HA  In many people with PK deficiency, even adults, the disease remains undiagnosed. It is rare enough that physicians who do not have it on their radar will never diagnose it. That is why it is important to evaluate for rare conditions such as PK deficiency when we see a patient who has Coombs-negative chronic hemolytic anemia, but no diagnosis. I have diagnosed PK deficiency in patients who are in their 50s and 60s and have experienced significant manifestations of their disease, which is remarkable for a congenital hemolytic anemia. We all need to be on the alert for these rare conditions. 

Disclosure

Dr Al-Samkari has done consulting for Agios Pharmaceuticals, argenx, Dova/Sobi, Novartis, Rigel Pharmaceuticals, Moderna, and Forma Therapeutics; and has received research funding from Agios, Dova/Sobi, and Amgen. 

Suggested Readings

Al-Samkari H, Addonizio K, Glader B, et al. The pyruvate kinase (PK) to hexokinase enzyme activity ratio and erythrocyte PK protein level in the diagnosis and phenotype of PK deficiency. Br J Haematol. 2021;192(6):1092-1096. 

Al-Samkari H, Galactéros F, Glenthøj A, et al; ACTIVATE Investigators. Mitapivat versus placebo for PK deficiency. N Engl J Med. 2022;386(15):1432-1442. 

Grace RF, Bianchi P, van Beers EJ, et al. Clinical spectrum of pyruvate kinase deficiency: data from the Pyruvate Kinase Deficiency Natural History Study. Blood. 2018;131(20):2183-2192. 

Grace RF, Glenthoej A, Barcellini W, et al. Durability of hemoglobin response and reduction in transfusion burden is maintained over time in patients with pyruvate kinase deficiency treated with mitapivat in a long-term extension study [ASH abstract 848]. Blood. 2021;138(1)(suppl).

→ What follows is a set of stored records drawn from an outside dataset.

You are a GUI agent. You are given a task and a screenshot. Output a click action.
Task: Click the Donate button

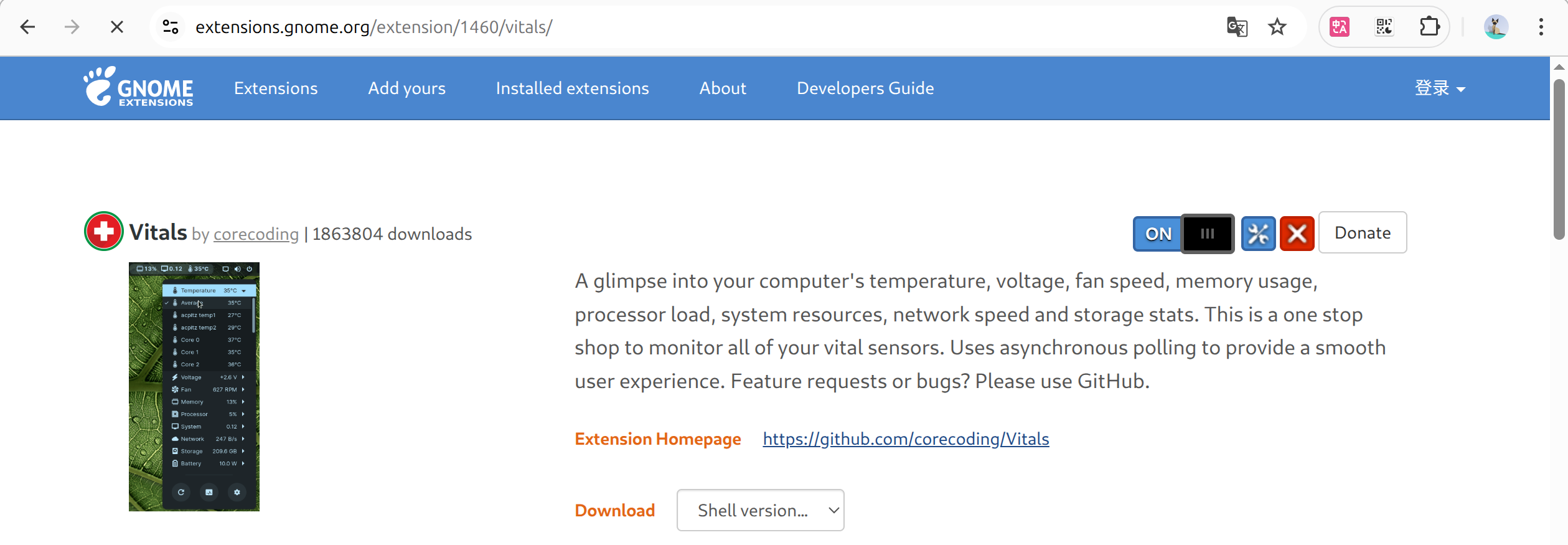click(x=1362, y=232)
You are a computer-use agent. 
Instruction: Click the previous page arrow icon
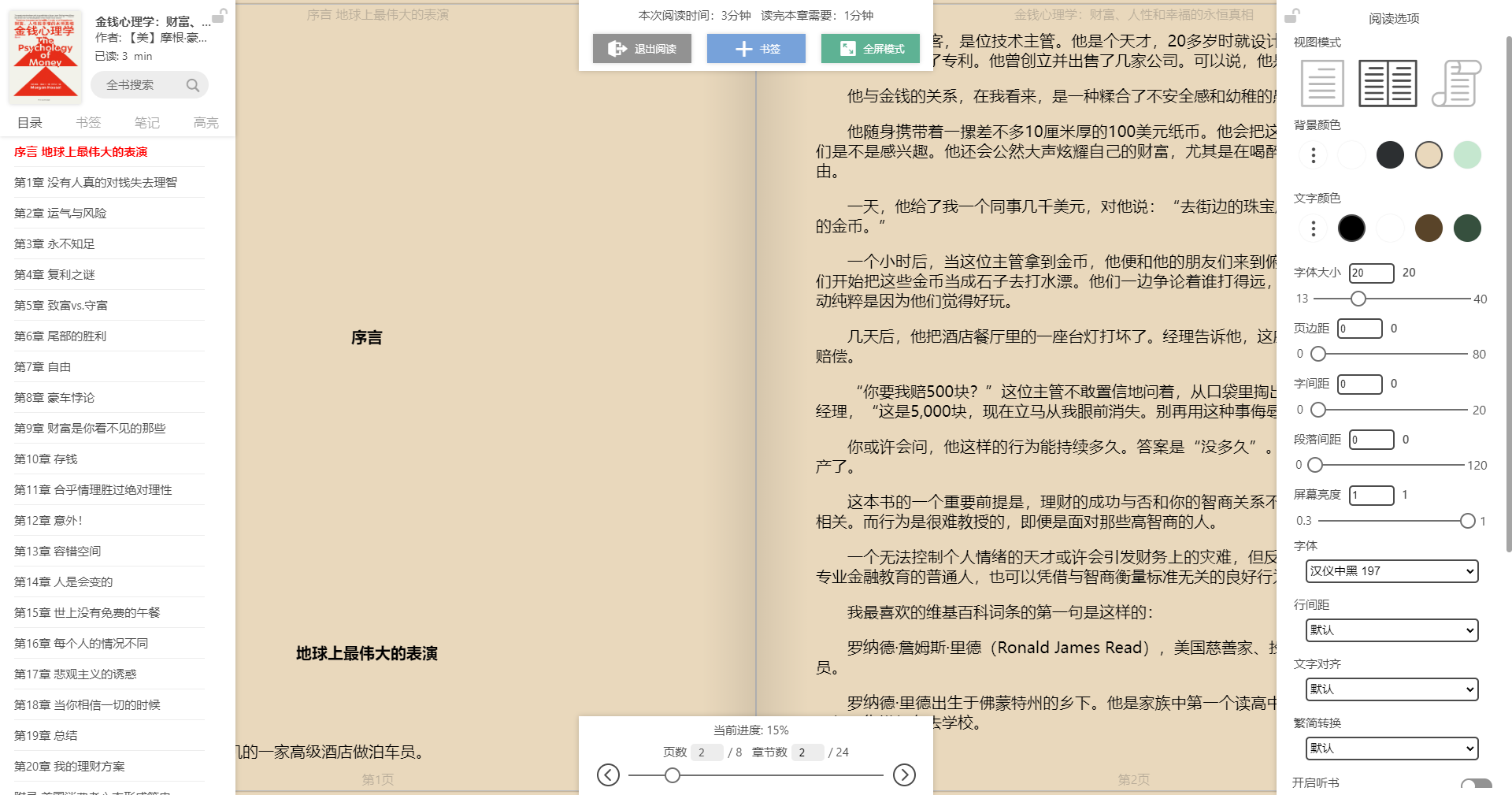[608, 775]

Kuo KH, Layton DM, Lal A, et al. Long-term efficacy and safety of the oral pyruvate kinase activator mitapivat in adults with non–transfusion-dependent alpha- or beta-thalassemia [ASH abstract 576]. Blood. 2021;138(1)(suppl).

Shah AJ, Lorenzo JL, Navarro S, et al. Lentiviral mediated gene therapy for pyruvate kinase deficiency: interim results of a global phase 1 study for adult and pediatric patients [ASH abstract 563]. Blood. 2021;138(1)(suppl). 

Xu JZ, Conrey A, Frey I, et al. Mitapivat (AG-348) demonstrates safety, tolerability, and improvements in anemia, hemolysis, oxygen affinity, and hemoglobin S polymerization kinetics in adults with sickle cell disease: a phase 1 dose escalation study [ASH abstract 10]. Blood. 2021;138(1)(suppl).